Learn Faster and Remember More: Balancing Exploration and Exploitation for Continual Test-time Adaptation
Pinci Yang, Peisong Wen, Ke Ma, and Qianqian Xu

TL;DR
This paper introduces a novel framework for continual test-time adaptation that balances rapid adaptation to new domains with retention of previous knowledge, using multi-level regularization and checkpoint replay mechanisms.
Contribution
It proposes a mean teacher framework with multi-level consistency regularization and anchor replay to improve domain adaptation and knowledge retention in CTTA.
Findings
Outperforms state-of-the-art methods on multiple benchmarks.
Accelerates adaptation by aligning intermediate features.

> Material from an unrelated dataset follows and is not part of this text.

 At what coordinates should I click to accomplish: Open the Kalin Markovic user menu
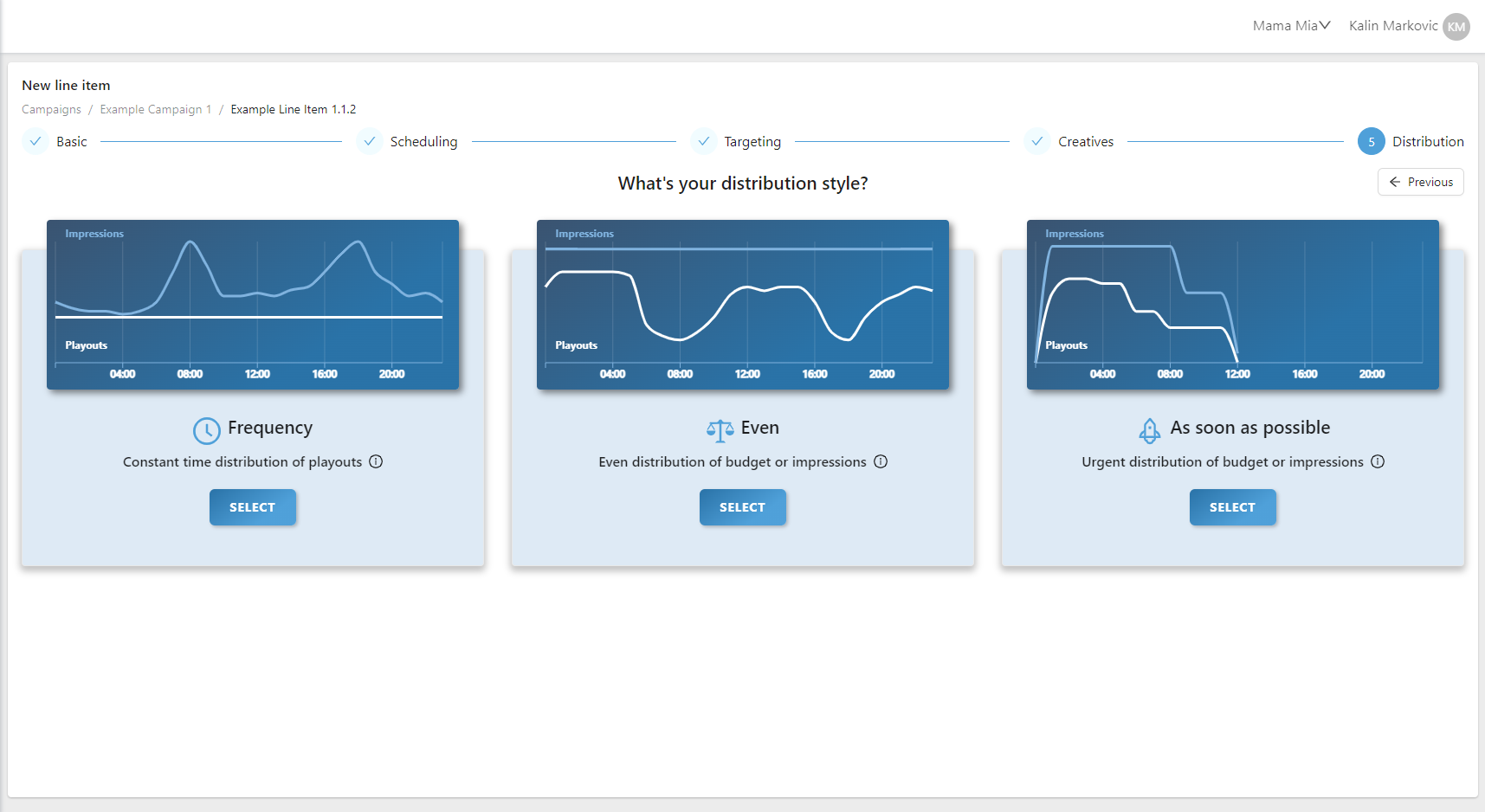pos(1392,26)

Effectively retains historical knowledge for future domains.
Abstract
Continual Test-Time Adaptation (CTTA) aims to adapt a source pre-trained model to continually changing target domains during inference. As a fundamental principle, an ideal CTTA method should rapidly adapt to new domains (exploration) while retaining and exploiting knowledge from previously encountered domains to handle similar domains in the future. Despite significant advances, balancing exploration and exploitation in CTTA is still challenging: 1) Existing methods focus on adjusting predictions based on deep-layer outputs of neural networks. However, domain shifts typically affect shallow features, which are inefficient to be adjusted from deep predictions, leading to dilatory exploration; 2) A single model inevitably forgets knowledge of previous domains during the exploration, making it incapable of exploiting historical knowledge to handle similar future domains. To address these…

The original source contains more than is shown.